I like to divide my screens up into smaller privat...
# compose
s
I like to divide my screens up into smaller private `Composable`s. I find it very cumbersome passing my dependencies around to all the different `Composable`s for a given screen. You have the state, and then any ViewModel’s that they might reference. I find myself 3 or 4 `Composable`s / functions deep, and I’m having to pass a ViewModel along every step of the way. It’s pretty annoying. Is there a cleaner way to do this that I’m just not aware of? Surely I’m not the only one to find this frustrating.
1
a
The same issue happens when you split a class by multiple smaller classes. You have to supply dependencies, this is how it works. But following the Interface Segregation Principle - no code should be forced to depend on methods it does not use - better to only pass fields and callbacks that are actually used by a composable function. The full state and the ViewModel could stay in the top-most function only.

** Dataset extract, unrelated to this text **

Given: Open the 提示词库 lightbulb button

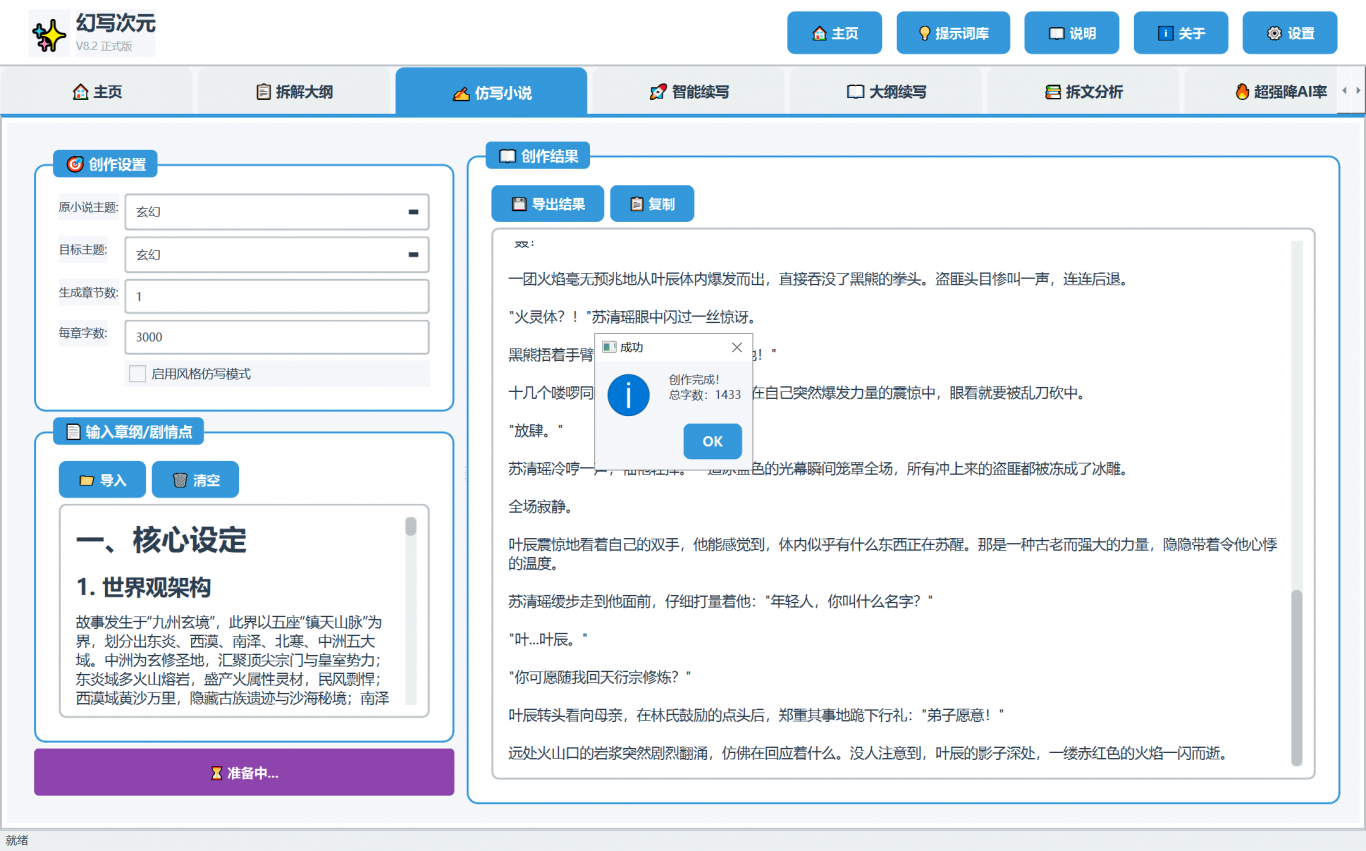Looking at the screenshot, I should click(953, 33).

In other words, the fact that particular dependencies are required clearly indicates that the entity can't work without them. Less responsibility - less dependencies.
c
By ViewModel if you mean Jetpack ViewModel then I don't propagate those down the tree at all. The smaller private Composables only receive data classes or individual parameters and lamdas. Only the top level "screen" Composable knows anything about ViewModel. To reduce the drudgery of "prop drilling" (i.e., passing parameters down the tree), consider using slots. https://chris.banes.dev/slotting-in-with-compose-ui/
1
s
I don’t propagate those down the tree at all
So I find I end up having to propagate ViewModels down the tree so that I can trigger things to happen through click events.
f
For the click events you should pass lambdas. That will make previewing your composables that much simpler and also reusable
s
I'm fairly against view re-use. Except in very certain exact circumstances.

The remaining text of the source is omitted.